Retinol, retinoic acid, and beta-carotene (in nanomolar concentrations) block stimulation of protein kinase C (PKC), which when stimulated has been shown to increase tumor activity in the colon. It has been suggested that beta-carotene could be useful in the prevention and treatment of colorectal cancer (Kahl-Rainer et al. 1994), as beta-carotene has been shown to down-regulate growth factors which contribute towards proliferation of premalignant cells.
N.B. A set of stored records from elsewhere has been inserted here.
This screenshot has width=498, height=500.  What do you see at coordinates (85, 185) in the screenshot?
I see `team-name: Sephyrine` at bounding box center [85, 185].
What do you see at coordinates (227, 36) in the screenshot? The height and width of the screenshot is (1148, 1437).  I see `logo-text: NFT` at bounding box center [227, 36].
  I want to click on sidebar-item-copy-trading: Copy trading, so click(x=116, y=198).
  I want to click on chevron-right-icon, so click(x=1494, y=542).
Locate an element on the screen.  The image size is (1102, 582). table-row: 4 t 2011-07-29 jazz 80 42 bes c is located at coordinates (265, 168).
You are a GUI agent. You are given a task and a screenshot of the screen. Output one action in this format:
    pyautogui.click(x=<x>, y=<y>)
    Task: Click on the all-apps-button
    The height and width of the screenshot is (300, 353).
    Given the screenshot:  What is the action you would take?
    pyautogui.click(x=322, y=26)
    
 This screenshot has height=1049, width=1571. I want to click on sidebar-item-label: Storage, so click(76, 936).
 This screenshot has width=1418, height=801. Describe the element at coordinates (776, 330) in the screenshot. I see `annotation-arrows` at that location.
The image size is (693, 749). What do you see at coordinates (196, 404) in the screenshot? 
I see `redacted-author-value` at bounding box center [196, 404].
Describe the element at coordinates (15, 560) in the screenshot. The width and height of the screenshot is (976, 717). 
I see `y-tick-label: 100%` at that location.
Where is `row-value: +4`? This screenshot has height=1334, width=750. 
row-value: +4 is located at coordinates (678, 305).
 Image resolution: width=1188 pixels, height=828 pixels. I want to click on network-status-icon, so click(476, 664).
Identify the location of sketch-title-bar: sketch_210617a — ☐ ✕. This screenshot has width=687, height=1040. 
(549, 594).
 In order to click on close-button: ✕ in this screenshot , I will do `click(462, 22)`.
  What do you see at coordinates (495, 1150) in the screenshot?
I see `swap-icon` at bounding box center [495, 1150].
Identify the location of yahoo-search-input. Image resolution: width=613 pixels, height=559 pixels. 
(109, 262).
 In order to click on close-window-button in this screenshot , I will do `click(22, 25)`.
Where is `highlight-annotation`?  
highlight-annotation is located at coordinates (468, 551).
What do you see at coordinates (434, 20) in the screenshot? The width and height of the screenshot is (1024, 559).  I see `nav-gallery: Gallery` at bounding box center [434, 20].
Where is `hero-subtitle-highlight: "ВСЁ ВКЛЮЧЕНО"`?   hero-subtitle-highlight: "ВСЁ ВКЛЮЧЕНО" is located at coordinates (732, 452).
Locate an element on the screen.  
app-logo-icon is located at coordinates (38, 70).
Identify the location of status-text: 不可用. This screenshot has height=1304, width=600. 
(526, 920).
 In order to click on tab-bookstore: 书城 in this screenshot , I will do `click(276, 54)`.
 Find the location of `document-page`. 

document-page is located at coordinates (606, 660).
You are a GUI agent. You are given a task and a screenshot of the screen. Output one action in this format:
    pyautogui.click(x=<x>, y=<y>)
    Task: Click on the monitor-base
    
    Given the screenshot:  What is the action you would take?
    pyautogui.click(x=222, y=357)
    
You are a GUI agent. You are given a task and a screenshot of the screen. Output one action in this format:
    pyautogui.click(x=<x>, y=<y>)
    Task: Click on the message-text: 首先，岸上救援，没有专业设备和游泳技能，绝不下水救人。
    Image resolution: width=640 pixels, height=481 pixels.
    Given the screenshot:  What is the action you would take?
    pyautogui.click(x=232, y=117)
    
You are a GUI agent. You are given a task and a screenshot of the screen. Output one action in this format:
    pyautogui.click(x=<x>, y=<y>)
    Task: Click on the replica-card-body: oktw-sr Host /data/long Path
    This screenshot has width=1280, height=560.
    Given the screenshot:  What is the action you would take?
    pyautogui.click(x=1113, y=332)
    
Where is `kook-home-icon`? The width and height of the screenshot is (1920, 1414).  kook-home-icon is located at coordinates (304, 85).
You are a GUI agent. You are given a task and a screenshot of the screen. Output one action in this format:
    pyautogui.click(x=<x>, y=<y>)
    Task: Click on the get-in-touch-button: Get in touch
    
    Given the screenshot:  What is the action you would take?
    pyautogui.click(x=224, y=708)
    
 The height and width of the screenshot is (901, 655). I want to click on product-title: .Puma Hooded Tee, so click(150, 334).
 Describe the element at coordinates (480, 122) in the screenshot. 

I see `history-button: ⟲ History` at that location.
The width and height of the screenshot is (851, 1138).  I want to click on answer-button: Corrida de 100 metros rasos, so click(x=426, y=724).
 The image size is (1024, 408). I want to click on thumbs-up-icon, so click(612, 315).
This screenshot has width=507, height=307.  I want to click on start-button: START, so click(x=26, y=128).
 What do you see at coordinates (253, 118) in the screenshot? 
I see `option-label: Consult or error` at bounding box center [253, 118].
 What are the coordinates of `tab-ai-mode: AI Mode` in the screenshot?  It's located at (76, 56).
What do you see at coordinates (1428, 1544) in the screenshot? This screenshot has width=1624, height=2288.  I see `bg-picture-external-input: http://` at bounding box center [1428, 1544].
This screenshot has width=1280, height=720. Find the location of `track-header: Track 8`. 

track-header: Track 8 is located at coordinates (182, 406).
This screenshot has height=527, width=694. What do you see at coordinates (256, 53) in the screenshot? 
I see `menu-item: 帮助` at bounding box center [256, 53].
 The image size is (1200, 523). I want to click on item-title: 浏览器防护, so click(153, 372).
Combined, vitamin A and vitamin D3 have been shown to inhibit tumor-induced angiogenesis (Majewski et al. 1996).
Convincing evidence is available showing that dietary calcium and vitamin D impede the development of colonic carcinogenesis (Lamprecht et al. 2001). Calcium supplementation and vitamin D both appear to have antineoplastic effects in the large bowel; they appear to act together to reduce the risk of colorectal adenoma recurrence (Grau et al. 2003). Additionally, dietary vitamin D3 impedes the neoplastic process in murine large intestine (Mokady et al. 2000) and vitamin D3 has demonstrated the ability to inhibit liver cancer cell growth (Alvarez-Dolado et al. 1999; Majewski et al. 1996).
A dietary deficiency of vitamin D inhibits the production of the protein that binds calcium in the intestines, so that calcium cannot be absorbed, even if there is adequate intake. Deficiencies of vitamin D are often found in the elderly and in women who have low intake of milk and receive inadequate exposure to sunlight. Vitamin D is potent in minute quantities; one microgram of cholecalciferol has 40 IU of vitamin D activity.
Calcium is an essential mineral that is often inadequately supplied, inefficiently absorbed, or excreted faster than it is being assimilated. The citrate salt of calcium has been documented to be well absorbed and utilized by the body.